**TASK DATA**:
──────────────────────────────

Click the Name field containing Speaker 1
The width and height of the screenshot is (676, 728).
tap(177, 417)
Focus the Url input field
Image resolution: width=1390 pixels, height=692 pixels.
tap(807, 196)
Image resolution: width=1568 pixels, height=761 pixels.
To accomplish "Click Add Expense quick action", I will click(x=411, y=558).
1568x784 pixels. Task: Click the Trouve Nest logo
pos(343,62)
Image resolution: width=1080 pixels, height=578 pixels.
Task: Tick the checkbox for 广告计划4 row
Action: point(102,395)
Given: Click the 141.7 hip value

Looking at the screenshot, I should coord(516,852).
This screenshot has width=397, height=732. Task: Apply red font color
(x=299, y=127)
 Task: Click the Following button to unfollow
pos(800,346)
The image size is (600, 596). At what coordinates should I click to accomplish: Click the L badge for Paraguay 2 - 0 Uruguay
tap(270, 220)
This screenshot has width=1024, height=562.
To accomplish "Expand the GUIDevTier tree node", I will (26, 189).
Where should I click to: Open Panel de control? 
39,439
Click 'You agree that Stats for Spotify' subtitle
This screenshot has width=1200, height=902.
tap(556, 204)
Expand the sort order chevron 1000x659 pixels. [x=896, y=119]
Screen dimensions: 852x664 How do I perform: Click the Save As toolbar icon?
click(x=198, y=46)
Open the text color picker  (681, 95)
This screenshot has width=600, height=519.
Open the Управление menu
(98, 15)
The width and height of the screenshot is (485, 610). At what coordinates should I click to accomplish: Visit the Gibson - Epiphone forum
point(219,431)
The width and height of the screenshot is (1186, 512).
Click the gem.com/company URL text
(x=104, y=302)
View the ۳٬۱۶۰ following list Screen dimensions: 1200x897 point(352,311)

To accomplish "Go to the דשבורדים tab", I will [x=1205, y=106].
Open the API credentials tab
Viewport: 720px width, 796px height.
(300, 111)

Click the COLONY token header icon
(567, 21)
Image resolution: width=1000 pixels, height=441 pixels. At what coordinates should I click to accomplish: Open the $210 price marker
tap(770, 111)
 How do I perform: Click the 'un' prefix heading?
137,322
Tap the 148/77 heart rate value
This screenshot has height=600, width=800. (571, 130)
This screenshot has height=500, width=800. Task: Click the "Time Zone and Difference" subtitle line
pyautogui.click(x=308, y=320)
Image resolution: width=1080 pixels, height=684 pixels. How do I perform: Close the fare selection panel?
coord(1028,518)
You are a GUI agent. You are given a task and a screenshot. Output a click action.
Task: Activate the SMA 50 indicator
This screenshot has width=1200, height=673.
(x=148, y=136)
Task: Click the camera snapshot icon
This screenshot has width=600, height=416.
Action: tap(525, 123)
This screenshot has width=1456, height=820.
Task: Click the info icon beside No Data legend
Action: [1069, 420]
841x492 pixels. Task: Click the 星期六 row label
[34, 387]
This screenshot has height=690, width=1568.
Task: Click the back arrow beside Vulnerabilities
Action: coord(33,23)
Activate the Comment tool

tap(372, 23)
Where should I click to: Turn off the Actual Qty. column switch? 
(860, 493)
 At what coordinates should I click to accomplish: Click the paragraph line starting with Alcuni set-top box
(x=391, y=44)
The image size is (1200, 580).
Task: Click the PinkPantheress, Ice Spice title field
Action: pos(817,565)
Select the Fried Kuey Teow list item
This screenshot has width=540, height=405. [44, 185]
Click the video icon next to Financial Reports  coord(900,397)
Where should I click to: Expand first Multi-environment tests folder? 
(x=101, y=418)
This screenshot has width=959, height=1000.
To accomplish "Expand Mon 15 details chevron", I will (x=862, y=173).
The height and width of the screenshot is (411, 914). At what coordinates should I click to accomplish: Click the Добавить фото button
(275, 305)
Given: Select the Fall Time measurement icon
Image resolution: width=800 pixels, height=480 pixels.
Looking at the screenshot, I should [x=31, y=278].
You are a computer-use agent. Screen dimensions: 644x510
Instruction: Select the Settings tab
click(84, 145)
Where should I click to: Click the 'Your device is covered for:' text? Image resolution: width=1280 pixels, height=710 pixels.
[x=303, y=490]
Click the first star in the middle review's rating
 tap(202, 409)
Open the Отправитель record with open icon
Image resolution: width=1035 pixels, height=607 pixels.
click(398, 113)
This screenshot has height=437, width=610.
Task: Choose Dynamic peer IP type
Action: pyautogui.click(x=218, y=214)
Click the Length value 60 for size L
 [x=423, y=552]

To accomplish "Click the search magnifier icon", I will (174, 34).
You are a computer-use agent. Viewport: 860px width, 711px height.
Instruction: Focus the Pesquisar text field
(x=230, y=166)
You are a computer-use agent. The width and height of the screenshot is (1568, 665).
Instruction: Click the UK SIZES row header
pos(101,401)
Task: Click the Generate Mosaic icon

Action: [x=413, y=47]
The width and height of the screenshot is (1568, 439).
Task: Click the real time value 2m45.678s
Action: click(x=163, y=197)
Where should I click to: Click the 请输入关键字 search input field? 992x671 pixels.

──────────────────────────────

Could each line above be retyped exactly?

Click the Name field containing Speaker 1
The width and height of the screenshot is (676, 728).
tap(177, 417)
Focus the Url input field
Image resolution: width=1390 pixels, height=692 pixels.
tap(807, 196)
Image resolution: width=1568 pixels, height=761 pixels.
To accomplish "Click Add Expense quick action", I will click(x=411, y=558).
1568x784 pixels. Task: Click the Trouve Nest logo
pos(343,62)
Image resolution: width=1080 pixels, height=578 pixels.
Task: Tick the checkbox for 广告计划4 row
Action: point(102,395)
Given: Click the 141.7 hip value

Looking at the screenshot, I should coord(516,852).
This screenshot has width=397, height=732. Task: Apply red font color
(x=299, y=127)
 Task: Click the Following button to unfollow
pos(800,346)
The image size is (600, 596). At what coordinates should I click to accomplish: Click the L badge for Paraguay 2 - 0 Uruguay
tap(270, 220)
This screenshot has width=1024, height=562.
To accomplish "Expand the GUIDevTier tree node", I will (26, 189).
Where should I click to: Open Panel de control? 
39,439
Click 'You agree that Stats for Spotify' subtitle
This screenshot has width=1200, height=902.
tap(556, 204)
Expand the sort order chevron 1000x659 pixels. [x=896, y=119]
Screen dimensions: 852x664 How do I perform: Click the Save As toolbar icon?
click(x=198, y=46)
Open the text color picker  (681, 95)
This screenshot has width=600, height=519.
Open the Управление menu
(98, 15)
The width and height of the screenshot is (485, 610). At what coordinates should I click to accomplish: Visit the Gibson - Epiphone forum
point(219,431)
The width and height of the screenshot is (1186, 512).
Click the gem.com/company URL text
(x=104, y=302)
View the ۳٬۱۶۰ following list Screen dimensions: 1200x897 point(352,311)

To accomplish "Go to the דשבורדים tab", I will [x=1205, y=106].
Open the API credentials tab
Viewport: 720px width, 796px height.
(300, 111)

Click the COLONY token header icon
(567, 21)
Image resolution: width=1000 pixels, height=441 pixels. At what coordinates should I click to accomplish: Open the $210 price marker
tap(770, 111)
 How do I perform: Click the 'un' prefix heading?
137,322
Tap the 148/77 heart rate value
This screenshot has height=600, width=800. (571, 130)
This screenshot has height=500, width=800. Task: Click the "Time Zone and Difference" subtitle line
pyautogui.click(x=308, y=320)
Image resolution: width=1080 pixels, height=684 pixels. How do I perform: Close the fare selection panel?
coord(1028,518)
You are a GUI agent. You are given a task and a screenshot. Output a click action.
Task: Activate the SMA 50 indicator
This screenshot has width=1200, height=673.
(x=148, y=136)
Task: Click the camera snapshot icon
This screenshot has width=600, height=416.
Action: tap(525, 123)
This screenshot has width=1456, height=820.
Task: Click the info icon beside No Data legend
Action: [1069, 420]
841x492 pixels. Task: Click the 星期六 row label
[34, 387]
This screenshot has height=690, width=1568.
Task: Click the back arrow beside Vulnerabilities
Action: coord(33,23)
Activate the Comment tool

tap(372, 23)
Where should I click to: Turn off the Actual Qty. column switch? 
(860, 493)
 At what coordinates should I click to accomplish: Click the paragraph line starting with Alcuni set-top box
(x=391, y=44)
The image size is (1200, 580).
Task: Click the PinkPantheress, Ice Spice title field
Action: pos(817,565)
Select the Fried Kuey Teow list item
This screenshot has width=540, height=405. [44, 185]
Click the video icon next to Financial Reports  coord(900,397)
Where should I click to: Expand first Multi-environment tests folder? 
(x=101, y=418)
This screenshot has width=959, height=1000.
To accomplish "Expand Mon 15 details chevron", I will (x=862, y=173).
The height and width of the screenshot is (411, 914). At what coordinates should I click to accomplish: Click the Добавить фото button
(275, 305)
Given: Select the Fall Time measurement icon
Image resolution: width=800 pixels, height=480 pixels.
Looking at the screenshot, I should [x=31, y=278].
You are a computer-use agent. Screen dimensions: 644x510
Instruction: Select the Settings tab
click(84, 145)
Where should I click to: Click the 'Your device is covered for:' text? Image resolution: width=1280 pixels, height=710 pixels.
[x=303, y=490]
Click the first star in the middle review's rating
 tap(202, 409)
Open the Отправитель record with open icon
Image resolution: width=1035 pixels, height=607 pixels.
click(398, 113)
This screenshot has height=437, width=610.
Task: Choose Dynamic peer IP type
Action: pyautogui.click(x=218, y=214)
Click the Length value 60 for size L
 [x=423, y=552]

To accomplish "Click the search magnifier icon", I will (174, 34).
You are a computer-use agent. Viewport: 860px width, 711px height.
Instruction: Focus the Pesquisar text field
(x=230, y=166)
You are a computer-use agent. The width and height of the screenshot is (1568, 665).
Instruction: Click the UK SIZES row header
pos(101,401)
Task: Click the Generate Mosaic icon

Action: [x=413, y=47]
The width and height of the screenshot is (1568, 439).
Task: Click the real time value 2m45.678s
Action: click(x=163, y=197)
Where should I click to: Click the 请输入关键字 search input field? 992x671 pixels.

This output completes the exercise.